Circular PMUTs with five different diameters ranging from 35 to 70 μm were fabricated and measured in air and fluid (Fluorinert FC-70, 3 M) using a laser doppler vibrometer (LDV, OFV-5000; Polytec, Inc., Campbell CA, USA). The measured frequencies in air and fluid are in good agreement with the predictions from models, where f0,air scales as 1/l2, as shown in Figure 5a. The measured displacement at resonance in air, when divided by the measured quality factor, yields a normalized displacement that can be compared with the static displacement ds calculated from the analytical solution in Figure 5a. However, the static displacement ds for a 35 μm PMUT is two times higher than the predicted value. As shown in Figure 5b, the measured peak displacement dp for circular PMUTs with five different diameters is well predicted by the product of the static displacement ds and the estimated quality factor. The measured displacement dp scales as l2, in good agreement with the model in Equation (10). To quantify the die-to-die variability, five chips selected from locations across a 200 mm wafer were characterized, and the frequency and peak displacement response in air were recorded. The die-to-die variation in resonant frequency was small, varying by ~4%. However, the displacement variation was much greater, with an ~20% die-to-die difference in the peak amplitude observed for 50 μm PMUTs. Some of the amplitude variation may be measurement error due to imperfect placement of the LDV laser spot. Cross-section SEM images revealed the Si elastic layer of the PMUT varied by ~10% from die to die. Based on Equation (8) and Equation (10), where f0t and dp∝1/t4, the maximum frequency difference due to Si thickness variation is calculated to be 5%, while the amplitude variation is 30%. As a result, the frequency and peak displacement variations can be mostly attributed to Si layer thickness variation.

Figure 5.

Figure 5

(a) Modeled and measured resonance frequency in air and fluid (top). Modeled and measured static displacement (bottom). (b) Modeled and measured peak displacement in fluid (top) and in air (bottom) (c) Pressure output of the rectangular (top) and circular (bottom) PMUT arrays measured with a hydrophone 220 and 400 μm from the piezoelectric micromachined ultrasonic transducer (PMUT) array. Black: time-domain; Red: FFT. (d) The normalized pressure field at a 500-μm distance from the PMUT array measured by translating the hydrophone along the y-axis when transmitting with one column (top) and three columns (bottom).

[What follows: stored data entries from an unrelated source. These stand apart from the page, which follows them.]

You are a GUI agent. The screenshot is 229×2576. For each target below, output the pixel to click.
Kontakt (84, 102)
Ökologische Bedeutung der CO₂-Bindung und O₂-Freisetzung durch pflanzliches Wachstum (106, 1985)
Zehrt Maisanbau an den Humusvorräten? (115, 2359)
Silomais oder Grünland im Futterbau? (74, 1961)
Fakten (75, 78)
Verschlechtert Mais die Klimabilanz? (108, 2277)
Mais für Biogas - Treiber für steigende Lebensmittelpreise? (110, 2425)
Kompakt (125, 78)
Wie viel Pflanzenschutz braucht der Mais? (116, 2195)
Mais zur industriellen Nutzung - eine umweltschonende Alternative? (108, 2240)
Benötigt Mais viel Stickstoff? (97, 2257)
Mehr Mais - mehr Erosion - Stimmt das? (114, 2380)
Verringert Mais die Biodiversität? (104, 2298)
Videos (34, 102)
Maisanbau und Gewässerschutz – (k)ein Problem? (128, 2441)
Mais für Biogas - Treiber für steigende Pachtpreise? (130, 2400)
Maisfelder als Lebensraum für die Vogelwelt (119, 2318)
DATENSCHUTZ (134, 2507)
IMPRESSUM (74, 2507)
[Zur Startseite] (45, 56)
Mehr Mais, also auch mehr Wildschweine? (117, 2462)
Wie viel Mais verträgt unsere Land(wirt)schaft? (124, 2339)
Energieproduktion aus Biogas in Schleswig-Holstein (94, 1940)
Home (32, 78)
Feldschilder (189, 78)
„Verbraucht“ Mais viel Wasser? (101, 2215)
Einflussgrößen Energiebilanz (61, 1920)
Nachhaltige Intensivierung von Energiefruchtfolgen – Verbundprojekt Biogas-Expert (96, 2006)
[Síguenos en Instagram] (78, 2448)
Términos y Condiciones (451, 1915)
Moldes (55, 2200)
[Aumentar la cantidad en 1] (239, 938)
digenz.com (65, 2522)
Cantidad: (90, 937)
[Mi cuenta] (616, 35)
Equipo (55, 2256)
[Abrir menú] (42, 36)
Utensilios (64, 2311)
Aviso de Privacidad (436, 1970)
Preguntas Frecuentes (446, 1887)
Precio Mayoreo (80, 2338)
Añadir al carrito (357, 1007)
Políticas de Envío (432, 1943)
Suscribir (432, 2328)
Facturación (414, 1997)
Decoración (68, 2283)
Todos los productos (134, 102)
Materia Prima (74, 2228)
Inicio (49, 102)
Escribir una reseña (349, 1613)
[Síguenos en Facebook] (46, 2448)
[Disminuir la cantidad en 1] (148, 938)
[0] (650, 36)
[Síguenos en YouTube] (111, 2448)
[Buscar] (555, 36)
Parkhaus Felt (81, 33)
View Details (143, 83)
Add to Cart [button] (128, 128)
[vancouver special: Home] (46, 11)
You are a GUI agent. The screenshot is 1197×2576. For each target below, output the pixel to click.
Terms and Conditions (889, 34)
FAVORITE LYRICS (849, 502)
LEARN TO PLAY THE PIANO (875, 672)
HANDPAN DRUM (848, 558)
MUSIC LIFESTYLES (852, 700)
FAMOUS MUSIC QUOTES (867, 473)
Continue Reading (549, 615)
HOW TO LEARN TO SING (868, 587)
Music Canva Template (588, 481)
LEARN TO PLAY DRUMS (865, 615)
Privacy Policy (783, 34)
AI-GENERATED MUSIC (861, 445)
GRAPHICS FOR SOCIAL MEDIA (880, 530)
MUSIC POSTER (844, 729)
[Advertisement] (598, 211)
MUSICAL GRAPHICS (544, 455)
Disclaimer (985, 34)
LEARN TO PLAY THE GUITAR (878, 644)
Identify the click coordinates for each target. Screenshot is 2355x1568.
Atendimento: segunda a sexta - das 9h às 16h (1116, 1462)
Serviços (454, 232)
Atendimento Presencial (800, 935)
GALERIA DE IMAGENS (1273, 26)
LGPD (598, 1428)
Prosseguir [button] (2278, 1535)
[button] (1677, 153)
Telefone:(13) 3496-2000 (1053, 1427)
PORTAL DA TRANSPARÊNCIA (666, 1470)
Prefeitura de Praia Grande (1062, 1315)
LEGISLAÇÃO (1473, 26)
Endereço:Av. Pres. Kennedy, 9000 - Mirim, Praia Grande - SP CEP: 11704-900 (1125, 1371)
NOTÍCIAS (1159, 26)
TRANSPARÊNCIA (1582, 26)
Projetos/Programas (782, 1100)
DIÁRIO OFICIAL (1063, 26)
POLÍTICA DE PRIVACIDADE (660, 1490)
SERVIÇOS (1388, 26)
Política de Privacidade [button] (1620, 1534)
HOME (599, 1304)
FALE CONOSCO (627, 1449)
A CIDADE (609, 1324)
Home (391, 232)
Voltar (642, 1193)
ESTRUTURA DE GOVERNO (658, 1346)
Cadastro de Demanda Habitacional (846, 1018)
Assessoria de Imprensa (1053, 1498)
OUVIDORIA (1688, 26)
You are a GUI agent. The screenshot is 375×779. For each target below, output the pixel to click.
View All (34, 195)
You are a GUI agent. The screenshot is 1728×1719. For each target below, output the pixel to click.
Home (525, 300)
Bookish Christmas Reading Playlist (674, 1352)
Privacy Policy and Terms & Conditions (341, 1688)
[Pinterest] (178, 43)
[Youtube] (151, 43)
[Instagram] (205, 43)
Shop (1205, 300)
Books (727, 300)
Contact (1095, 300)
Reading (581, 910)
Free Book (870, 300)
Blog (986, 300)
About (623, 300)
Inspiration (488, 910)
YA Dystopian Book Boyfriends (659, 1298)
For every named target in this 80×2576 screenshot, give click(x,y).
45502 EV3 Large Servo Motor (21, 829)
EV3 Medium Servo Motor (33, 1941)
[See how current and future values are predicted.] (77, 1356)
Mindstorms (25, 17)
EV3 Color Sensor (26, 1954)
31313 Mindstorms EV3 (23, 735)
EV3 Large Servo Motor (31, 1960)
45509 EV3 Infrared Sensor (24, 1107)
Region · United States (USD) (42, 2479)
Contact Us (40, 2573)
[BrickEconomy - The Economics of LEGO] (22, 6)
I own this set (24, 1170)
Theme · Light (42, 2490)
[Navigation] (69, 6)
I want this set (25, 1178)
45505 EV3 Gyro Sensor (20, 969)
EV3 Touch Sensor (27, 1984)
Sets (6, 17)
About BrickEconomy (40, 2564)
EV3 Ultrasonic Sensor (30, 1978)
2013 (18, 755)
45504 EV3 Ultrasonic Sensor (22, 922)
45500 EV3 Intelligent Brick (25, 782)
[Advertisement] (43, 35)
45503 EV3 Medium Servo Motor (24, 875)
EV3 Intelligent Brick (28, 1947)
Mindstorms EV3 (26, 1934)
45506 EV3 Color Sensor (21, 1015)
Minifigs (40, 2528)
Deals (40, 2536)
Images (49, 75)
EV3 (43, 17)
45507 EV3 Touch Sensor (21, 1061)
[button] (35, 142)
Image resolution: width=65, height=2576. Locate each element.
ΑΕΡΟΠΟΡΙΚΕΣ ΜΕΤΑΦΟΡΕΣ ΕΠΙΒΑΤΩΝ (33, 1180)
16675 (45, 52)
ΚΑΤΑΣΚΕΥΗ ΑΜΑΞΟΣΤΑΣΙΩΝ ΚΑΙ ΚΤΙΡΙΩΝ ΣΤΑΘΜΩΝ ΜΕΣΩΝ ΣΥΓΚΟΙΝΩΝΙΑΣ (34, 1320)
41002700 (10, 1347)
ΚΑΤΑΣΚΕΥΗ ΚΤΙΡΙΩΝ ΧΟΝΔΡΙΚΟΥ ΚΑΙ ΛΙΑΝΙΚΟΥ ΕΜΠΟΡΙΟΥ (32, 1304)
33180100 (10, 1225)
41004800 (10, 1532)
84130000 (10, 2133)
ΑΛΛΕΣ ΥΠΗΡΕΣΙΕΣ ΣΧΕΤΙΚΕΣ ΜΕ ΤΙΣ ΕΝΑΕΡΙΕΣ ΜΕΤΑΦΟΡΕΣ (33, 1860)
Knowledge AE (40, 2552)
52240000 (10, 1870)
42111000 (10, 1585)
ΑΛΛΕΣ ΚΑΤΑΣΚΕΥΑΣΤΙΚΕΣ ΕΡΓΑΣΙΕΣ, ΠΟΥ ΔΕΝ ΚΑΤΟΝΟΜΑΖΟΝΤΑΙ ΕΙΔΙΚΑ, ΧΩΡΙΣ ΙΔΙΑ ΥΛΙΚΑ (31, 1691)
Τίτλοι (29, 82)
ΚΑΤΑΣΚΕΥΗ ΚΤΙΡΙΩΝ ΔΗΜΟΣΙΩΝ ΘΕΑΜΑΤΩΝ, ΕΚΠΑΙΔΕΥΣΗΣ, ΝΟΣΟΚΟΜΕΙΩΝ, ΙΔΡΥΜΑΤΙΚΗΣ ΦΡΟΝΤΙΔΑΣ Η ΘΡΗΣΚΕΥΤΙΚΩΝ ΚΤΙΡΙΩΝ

Acoustic tests were conducted with the PMUT array immersed in fluid with a 0.04-mm-diameter needle hydrophone (Precision Acoustics, Inc.) used to measure the pressure output. As shown in Figure 1d., the 30 μm×40 μm rectangular PMUTs were on a 43 μm×58 μm grid, while the 35 μm diameter circular PMUTs were on a 70 μm×80 μm grid. Driving a single column of PMUTs with two 24 V cycles at 14 MHz resulted in 9.4 kPa for the rectangular design measured with the hydrophone 220 μm away from the PMUT chip and 1.62 kPa for the circular design measured with the hydrophone at a 400 μm distance, as shown in Figure 5c. These pressure measurements correspond to acoustic surface pressures of 70.8 and 41.9 kPa for the rectangular and circular designs, respectively. This 1.7 factor of difference in the surface pressure agrees with the calculation from Equation (4), as the two PMUT designs have similar amplitude responses but differ primarily in that the rectangular design has a 3× higher fill-factor. The measured pressures are also in good agreement with the modeled pressure calculated from the measured displacement and frequency. The pressure variation due to die-to-die differences is estimated to be <50%, while the pressure was measured to vary by only 20% when the hydrophone distance was changed by 200 μm, both of which are relatively small compared to the measured difference in output pressure of the two designs. The beam width was measured by laterally translating the hydrophone at a distance of 500 μm away from the PMUT chip. The measured pressure profile, shown in Figure 5d, shows that the beam-width is 200 and 150 μm when transmitting with one column and three columns, respectively. The measured beam-width is in reasonable agreement with the analytical calculation from Equation (14), with differences resulting from the physical size of the hydrophone needle and errors in the tilt and positioning of the array.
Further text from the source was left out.